Equalizers deliberately push in opposite directions. Ombre colors are bold and impactful, designed to hold their own and compete with bigger rivals. The goal is not to appease but to stop.
Typographically, the studio also avoided the safe geometric sans serif typefaces that dominate the space. Instead, they retained the authority of the sans serif typeface but expanded its scale, giving it presence and voice.
“It reads less like a medical label and more like a brand that knows what it’s saying and wants you to understand it, too,” Emily says.


Small details mark the shift, such as the removal of the original atomic “o” from the wordmark in favor of a cleaner, more confident expression developed in collaboration with designer Rob Clarke. Restraint becomes emblematic of a broader system in which trust is earned through clarity rather than cleverness.
Balancing scientific credibility and accessibility is at the heart of the project. In an in-depth study of the category, Among Equals found two extremes: ultra-clinical brands that feel cold and incomprehensible, and aspirational wellness brands built on emotion rather than evidence—neither of which fit Tonic.
“Sunna and the team have built something that is truly evidence-driven,” explains Emily. “Our job is not to prove the science, but to make it feel engaging.
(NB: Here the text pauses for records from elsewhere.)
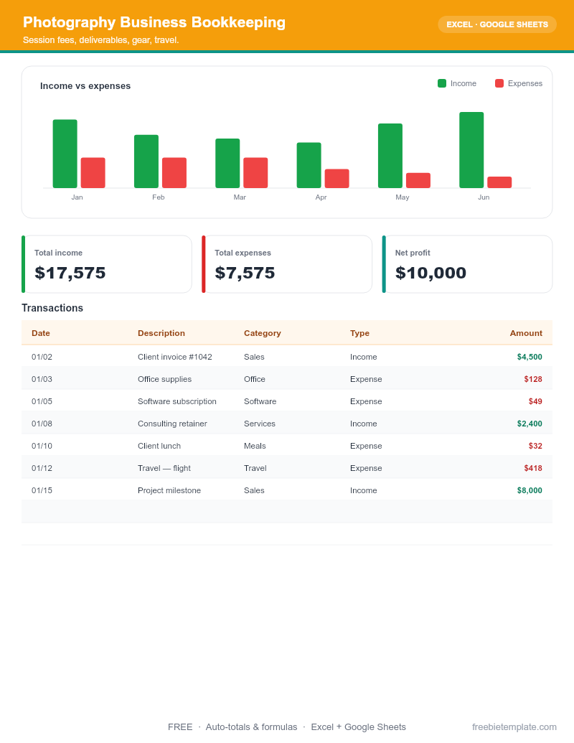Select the Client invoice #1042 row
Viewport: 574px width, 743px height.
287,357
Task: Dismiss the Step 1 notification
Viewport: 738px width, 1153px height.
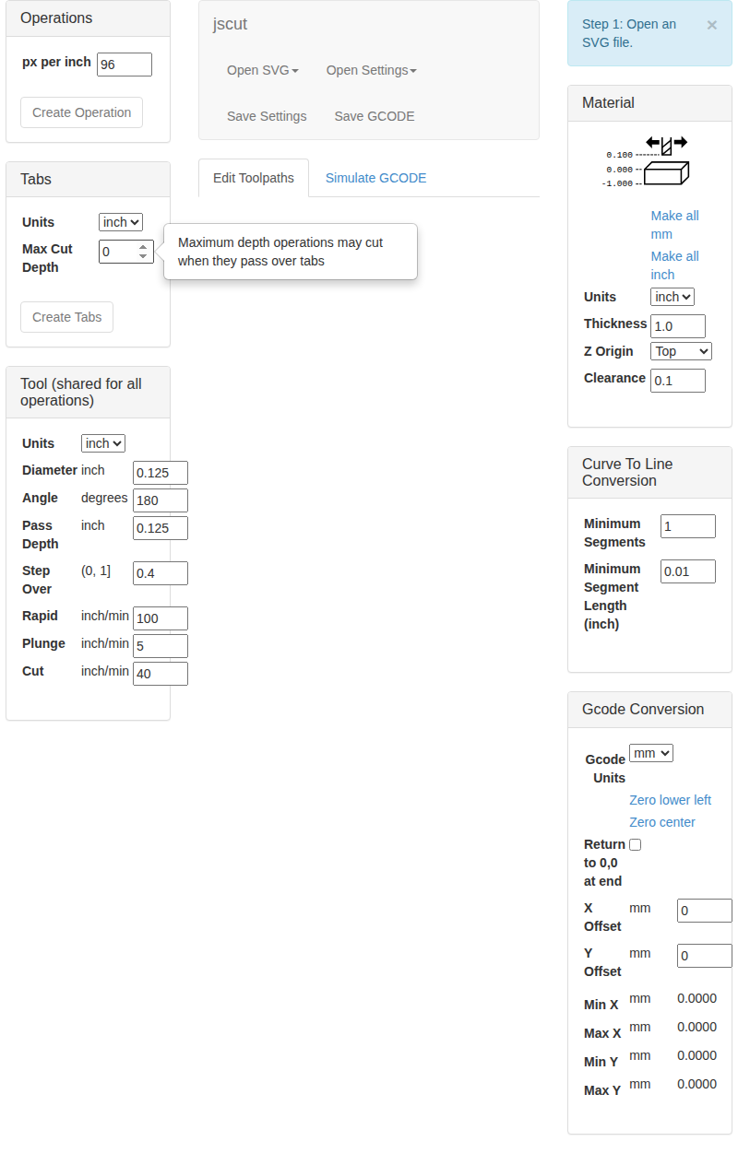Action: tap(711, 24)
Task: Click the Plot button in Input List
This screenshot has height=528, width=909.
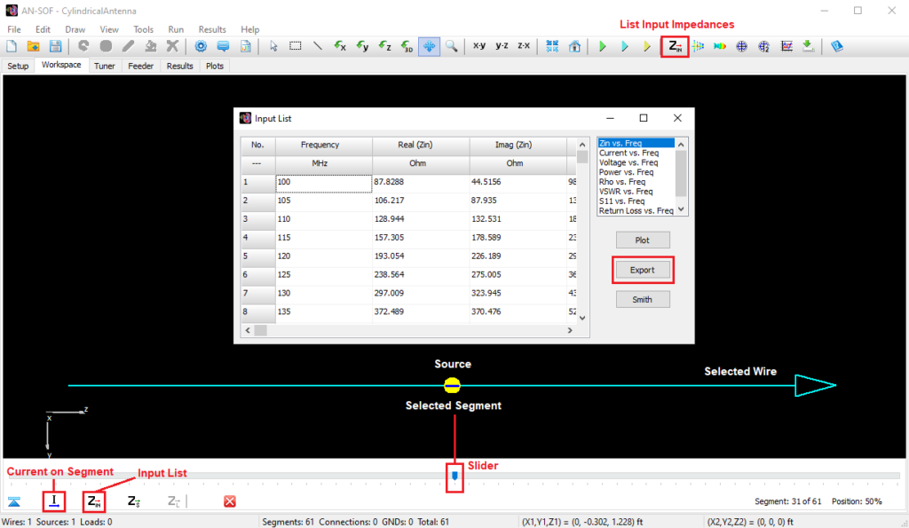Action: 643,240
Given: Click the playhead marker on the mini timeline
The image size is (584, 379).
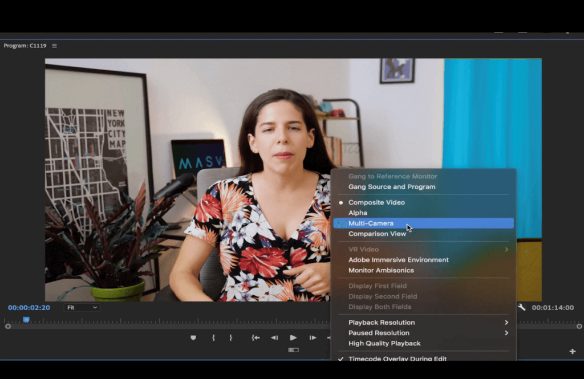Looking at the screenshot, I should point(26,320).
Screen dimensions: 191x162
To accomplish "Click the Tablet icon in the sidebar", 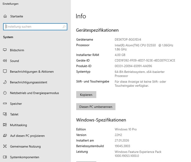I will tap(5, 114).
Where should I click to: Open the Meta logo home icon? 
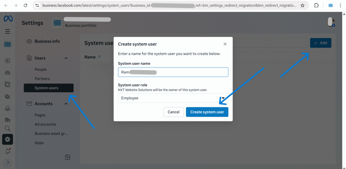(x=8, y=19)
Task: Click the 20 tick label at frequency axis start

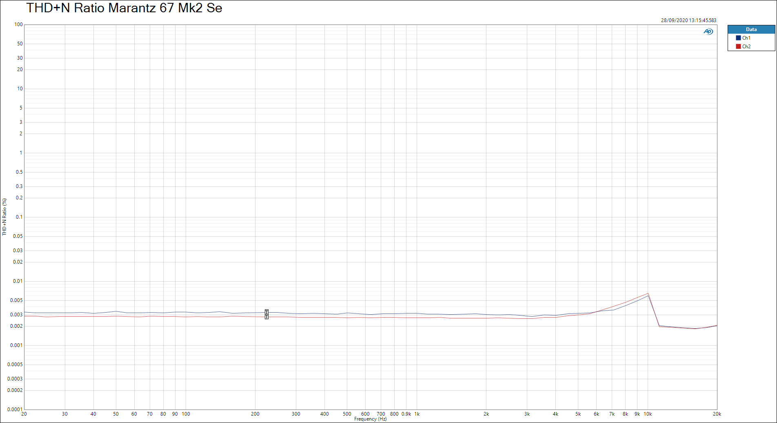Action: pos(24,414)
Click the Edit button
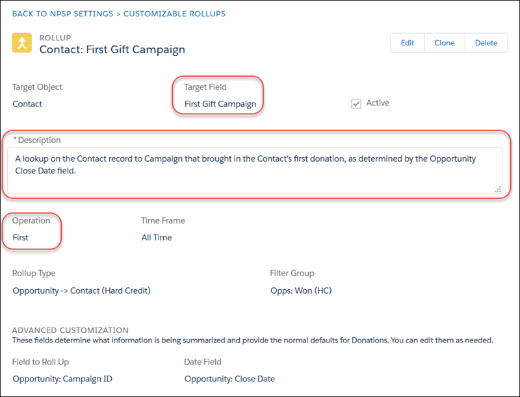520x397 pixels. pyautogui.click(x=407, y=43)
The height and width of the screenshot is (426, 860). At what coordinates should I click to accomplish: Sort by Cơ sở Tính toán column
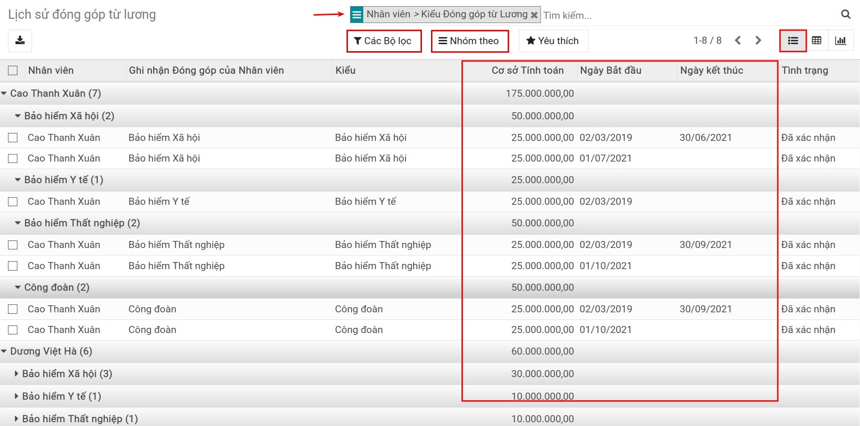click(x=527, y=70)
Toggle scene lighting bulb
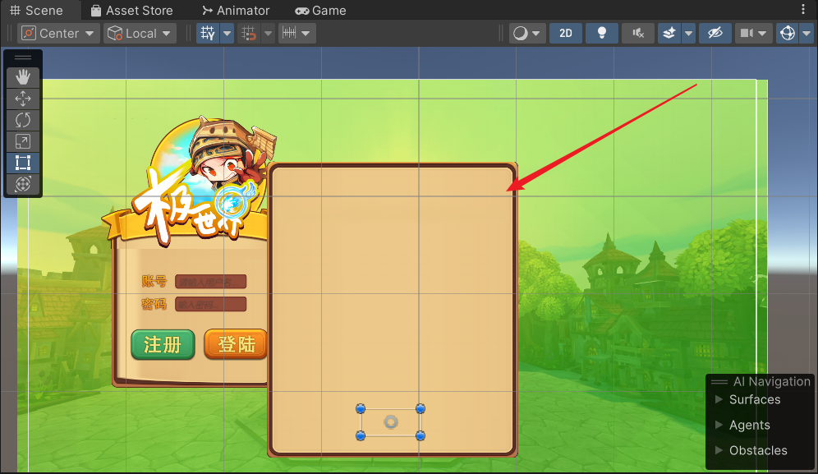 pyautogui.click(x=602, y=34)
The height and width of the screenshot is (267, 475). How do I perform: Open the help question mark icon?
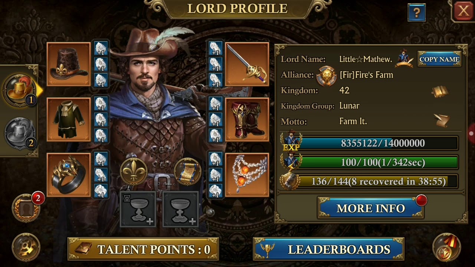click(x=416, y=13)
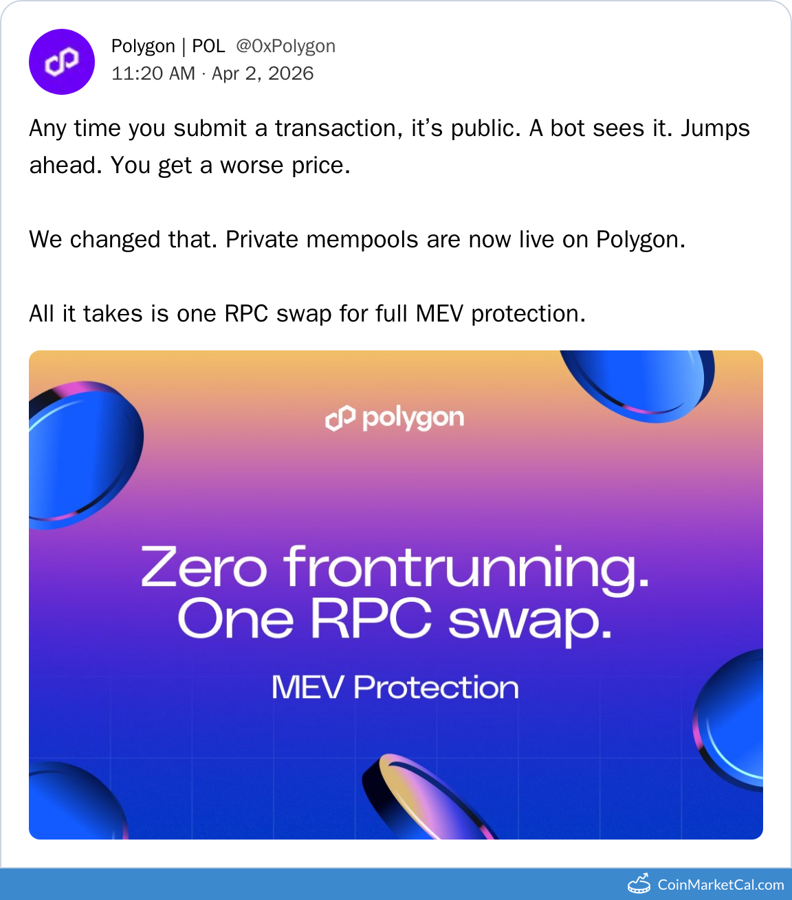
Task: Click the CoinMarketCal logo icon
Action: point(639,884)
Trustworthy, but warm. Confident, but not exclusive.”
This philosophy shapes information architecture and visuals. The studio worked closely with Tonic to understand dosage, ingredient interactions, and the difference between meaningful claims and marketing nonsense.
“There’s a lot of technical language in this field that sounds believable but doesn’t actually tell you much,” Emily said. “Impressive percentages. Long ingredient list. Claims that are technically correct but actually meaningless. We want Tonic to do the opposite.”
Both packaging and digital content are built around hierarchy and simple, clear explanations, with nothing hidden in small print or embellishments.
The new identity now spans packaging, digital platforms and wider brand communications, but beyond its visual uniqueness, what makes the project unique is its ideological stance. These supplements are not ideal enhancements or biohacking shortcuts. Tonic positions itself as democratic and important, or in other words, providing optimal health.